Besides, the rating agency also predicated net profit margins coming under pressure because of higher interest costs. OMCs have had to contract 22 per cent more short-term debt last fiscal because of inadequate payments from the government, and also to service under-recoveries of the recent past. For the current fiscal, the government has budgeted Rs 37,500 crore towards subsidy for under-recovery. Add the rolled over under-recovery of last fiscal, and the total burden on the government is Rs 56,400 crore.
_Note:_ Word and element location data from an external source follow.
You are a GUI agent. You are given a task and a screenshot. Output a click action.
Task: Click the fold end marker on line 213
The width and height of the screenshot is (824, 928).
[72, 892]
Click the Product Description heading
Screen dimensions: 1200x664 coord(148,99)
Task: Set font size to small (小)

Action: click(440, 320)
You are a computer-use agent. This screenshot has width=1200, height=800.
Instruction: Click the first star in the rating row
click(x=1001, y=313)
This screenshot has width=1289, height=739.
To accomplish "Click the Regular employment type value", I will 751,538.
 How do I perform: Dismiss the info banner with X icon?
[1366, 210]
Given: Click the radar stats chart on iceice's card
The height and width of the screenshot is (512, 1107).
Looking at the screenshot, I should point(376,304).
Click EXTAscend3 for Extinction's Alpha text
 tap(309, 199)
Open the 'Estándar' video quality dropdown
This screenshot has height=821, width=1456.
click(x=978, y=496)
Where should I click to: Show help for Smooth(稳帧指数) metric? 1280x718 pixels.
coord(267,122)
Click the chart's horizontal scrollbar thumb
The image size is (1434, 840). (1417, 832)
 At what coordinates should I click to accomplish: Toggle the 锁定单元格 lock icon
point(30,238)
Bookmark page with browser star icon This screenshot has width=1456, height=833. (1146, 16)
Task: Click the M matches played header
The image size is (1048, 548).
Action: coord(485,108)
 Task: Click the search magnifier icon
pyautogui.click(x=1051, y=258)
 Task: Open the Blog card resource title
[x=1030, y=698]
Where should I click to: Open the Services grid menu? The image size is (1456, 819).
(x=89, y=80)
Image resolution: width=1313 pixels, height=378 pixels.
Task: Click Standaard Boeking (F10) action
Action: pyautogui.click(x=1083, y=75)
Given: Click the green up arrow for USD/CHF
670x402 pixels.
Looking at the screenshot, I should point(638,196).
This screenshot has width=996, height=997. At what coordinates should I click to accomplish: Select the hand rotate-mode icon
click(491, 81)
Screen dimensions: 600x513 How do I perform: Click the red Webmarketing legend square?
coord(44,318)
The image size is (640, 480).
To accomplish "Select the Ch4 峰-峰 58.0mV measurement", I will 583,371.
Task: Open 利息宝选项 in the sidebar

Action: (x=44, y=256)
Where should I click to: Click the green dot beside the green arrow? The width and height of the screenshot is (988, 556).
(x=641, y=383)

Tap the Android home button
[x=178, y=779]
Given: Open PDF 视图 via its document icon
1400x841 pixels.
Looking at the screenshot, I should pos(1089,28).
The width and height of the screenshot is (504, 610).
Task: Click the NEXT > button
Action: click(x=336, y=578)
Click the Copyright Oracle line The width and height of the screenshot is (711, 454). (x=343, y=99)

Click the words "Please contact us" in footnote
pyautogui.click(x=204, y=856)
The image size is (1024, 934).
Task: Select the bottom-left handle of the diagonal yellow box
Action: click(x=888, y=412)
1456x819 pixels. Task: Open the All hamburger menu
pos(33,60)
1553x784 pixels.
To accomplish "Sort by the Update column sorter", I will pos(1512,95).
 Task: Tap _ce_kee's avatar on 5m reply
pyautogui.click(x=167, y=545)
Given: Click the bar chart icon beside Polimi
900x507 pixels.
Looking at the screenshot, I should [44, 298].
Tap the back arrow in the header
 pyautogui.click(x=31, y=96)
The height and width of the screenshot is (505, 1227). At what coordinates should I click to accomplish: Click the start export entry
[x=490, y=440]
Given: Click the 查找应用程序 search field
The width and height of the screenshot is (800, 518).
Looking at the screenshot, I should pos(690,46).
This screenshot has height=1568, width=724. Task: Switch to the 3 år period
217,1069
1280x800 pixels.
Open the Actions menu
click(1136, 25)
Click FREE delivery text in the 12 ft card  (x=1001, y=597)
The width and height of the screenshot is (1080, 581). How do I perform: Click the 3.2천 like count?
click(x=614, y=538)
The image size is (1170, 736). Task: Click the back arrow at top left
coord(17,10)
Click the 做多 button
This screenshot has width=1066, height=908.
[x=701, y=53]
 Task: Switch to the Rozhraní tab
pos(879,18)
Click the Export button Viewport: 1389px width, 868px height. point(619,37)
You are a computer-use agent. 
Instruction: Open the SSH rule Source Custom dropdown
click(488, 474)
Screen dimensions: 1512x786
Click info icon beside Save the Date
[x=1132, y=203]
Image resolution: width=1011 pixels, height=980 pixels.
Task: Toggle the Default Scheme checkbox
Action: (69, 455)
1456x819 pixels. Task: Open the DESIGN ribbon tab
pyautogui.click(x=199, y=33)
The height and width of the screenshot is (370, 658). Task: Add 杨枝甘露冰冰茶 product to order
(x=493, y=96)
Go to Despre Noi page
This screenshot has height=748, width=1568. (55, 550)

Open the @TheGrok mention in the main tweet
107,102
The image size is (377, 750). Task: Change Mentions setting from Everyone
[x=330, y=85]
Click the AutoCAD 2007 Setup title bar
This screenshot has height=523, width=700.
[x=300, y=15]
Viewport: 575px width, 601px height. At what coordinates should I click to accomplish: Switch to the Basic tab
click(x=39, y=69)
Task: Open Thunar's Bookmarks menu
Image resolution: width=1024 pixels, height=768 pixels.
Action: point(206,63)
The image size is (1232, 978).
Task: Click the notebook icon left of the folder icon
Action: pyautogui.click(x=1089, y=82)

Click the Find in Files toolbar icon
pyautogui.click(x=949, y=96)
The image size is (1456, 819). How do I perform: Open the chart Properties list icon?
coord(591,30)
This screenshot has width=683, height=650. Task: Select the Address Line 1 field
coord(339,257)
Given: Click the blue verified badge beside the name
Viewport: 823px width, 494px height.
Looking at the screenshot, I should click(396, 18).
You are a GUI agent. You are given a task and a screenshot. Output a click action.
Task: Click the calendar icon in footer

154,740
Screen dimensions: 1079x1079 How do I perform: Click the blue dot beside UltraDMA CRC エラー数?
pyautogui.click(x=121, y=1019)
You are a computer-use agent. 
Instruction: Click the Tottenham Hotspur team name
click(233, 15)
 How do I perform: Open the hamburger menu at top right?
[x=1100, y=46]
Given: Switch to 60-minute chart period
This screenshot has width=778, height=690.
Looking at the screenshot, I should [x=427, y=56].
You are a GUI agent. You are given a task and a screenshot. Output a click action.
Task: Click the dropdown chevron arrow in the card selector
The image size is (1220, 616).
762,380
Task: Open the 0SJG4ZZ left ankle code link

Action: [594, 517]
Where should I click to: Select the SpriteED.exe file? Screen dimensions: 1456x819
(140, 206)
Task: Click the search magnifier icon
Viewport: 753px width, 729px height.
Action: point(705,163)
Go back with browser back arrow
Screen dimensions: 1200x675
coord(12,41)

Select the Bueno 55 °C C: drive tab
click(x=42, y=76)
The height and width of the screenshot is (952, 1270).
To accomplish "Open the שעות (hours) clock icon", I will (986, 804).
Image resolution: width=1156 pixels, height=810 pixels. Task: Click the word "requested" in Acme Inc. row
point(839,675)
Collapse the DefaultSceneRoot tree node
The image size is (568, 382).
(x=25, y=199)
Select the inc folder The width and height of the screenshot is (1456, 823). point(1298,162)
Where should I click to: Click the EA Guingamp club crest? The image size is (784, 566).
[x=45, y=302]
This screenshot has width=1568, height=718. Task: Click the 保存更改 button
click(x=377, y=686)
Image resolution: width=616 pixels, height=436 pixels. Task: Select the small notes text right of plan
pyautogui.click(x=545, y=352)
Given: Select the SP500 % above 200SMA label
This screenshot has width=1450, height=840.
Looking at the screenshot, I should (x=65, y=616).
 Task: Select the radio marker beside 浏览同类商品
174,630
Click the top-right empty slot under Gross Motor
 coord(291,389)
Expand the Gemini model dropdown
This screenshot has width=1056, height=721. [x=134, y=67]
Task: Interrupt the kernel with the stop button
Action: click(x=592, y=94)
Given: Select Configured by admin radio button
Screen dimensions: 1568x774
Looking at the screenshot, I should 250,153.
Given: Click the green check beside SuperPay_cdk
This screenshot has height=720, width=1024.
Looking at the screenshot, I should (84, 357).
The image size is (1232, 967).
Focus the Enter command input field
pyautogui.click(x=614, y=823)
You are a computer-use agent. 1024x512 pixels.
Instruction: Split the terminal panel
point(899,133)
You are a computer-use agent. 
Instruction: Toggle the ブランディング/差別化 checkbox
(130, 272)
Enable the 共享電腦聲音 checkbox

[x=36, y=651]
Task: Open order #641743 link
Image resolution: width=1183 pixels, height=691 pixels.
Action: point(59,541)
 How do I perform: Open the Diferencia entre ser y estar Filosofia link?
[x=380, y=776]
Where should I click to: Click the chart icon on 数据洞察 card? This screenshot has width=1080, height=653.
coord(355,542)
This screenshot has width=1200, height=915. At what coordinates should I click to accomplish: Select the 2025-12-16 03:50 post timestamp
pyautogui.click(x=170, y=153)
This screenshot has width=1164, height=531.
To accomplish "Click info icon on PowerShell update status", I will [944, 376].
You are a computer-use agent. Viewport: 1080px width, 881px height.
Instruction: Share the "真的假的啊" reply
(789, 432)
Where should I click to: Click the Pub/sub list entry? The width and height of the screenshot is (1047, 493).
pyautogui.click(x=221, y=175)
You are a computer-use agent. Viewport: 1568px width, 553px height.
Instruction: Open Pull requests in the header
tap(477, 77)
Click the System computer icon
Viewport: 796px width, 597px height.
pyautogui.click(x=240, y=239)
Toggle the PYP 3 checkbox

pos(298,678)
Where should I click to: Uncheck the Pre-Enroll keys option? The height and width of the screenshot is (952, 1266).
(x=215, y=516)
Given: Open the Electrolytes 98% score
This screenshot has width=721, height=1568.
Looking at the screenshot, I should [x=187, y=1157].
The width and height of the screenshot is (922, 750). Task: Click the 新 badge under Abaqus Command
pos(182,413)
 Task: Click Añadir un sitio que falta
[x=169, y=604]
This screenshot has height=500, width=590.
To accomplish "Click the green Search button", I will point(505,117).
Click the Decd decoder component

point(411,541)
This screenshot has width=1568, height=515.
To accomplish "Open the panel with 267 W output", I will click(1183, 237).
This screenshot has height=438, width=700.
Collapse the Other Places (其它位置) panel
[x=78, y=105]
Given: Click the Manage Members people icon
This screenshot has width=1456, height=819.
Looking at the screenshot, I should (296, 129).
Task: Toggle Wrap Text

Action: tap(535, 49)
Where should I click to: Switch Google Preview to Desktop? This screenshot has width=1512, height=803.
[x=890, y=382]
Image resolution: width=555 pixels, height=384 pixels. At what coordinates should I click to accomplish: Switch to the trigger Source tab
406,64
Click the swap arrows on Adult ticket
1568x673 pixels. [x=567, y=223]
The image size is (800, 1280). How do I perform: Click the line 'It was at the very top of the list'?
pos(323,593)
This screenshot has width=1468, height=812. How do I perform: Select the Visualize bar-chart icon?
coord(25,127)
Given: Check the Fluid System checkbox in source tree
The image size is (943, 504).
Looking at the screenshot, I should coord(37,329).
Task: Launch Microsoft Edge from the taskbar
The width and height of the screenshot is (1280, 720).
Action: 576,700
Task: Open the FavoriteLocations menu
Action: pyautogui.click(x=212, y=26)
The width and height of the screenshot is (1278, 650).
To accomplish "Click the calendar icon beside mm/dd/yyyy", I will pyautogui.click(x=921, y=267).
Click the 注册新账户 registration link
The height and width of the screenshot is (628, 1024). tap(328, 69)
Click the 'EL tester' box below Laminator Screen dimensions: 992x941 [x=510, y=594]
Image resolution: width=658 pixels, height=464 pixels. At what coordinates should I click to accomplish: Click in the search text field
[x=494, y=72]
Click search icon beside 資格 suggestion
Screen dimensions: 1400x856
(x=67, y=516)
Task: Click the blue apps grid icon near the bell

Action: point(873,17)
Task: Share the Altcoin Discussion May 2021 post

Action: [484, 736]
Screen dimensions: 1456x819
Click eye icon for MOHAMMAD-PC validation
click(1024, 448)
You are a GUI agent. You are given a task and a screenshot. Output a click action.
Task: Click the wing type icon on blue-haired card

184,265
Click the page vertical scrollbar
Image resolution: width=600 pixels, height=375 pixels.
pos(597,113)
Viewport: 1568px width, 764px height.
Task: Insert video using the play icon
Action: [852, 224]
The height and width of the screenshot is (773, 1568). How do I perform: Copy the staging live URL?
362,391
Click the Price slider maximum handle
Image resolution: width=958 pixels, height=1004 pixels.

Overall debt of OMCs surged 39 per cent to Rs 145,700 crore in FY19, which cranked up their debt-to-Ebidta ratio to 2.5 times from 1.7 times in FY18.

The CNX Nifty is currently trading at 11907.55, down by 21.20 points or 0.18% after trading in a range of 11890.35 and 11928.15. There were 18 stocks advancing against 32 stocks declining on the index.

The top gainers on Nifty were Bharti Infratel up by 2.70%, TCS up by 2.06%, GAIL India up by 1.84%, HCL Tech up by 1.82% and Wipro up by 1.52%. On the flip side, Vedanta down by 2.71%, ONGC down by 2.54%, Indian Oil Corporation down by 2.20%, Indiabulls Housing Finance down by 2.18% and UPL down by 2.09% were the top losers.

Most of the Asian markets are trading in red; NIKKEI 225 declined 264.70 points or 1.25% to 20,995.44, Straits Times shed 8.47 points or 0.27% to 3,156.85, Hang Seng dipped 71.99 points or 0.26% to 27,318.82, Taiwan Weighted dropped 26.84 points or 0.26% to 10,285.47, KOSPI tumbled 23.86 points or 1.16% to 2,024.97 and Shanghai Composite was down by 3.09 points or 0.11% to 2,906.82. On the flip side, Jakarta Composite was up by 61.93 points or 1.03% to 6,095.07.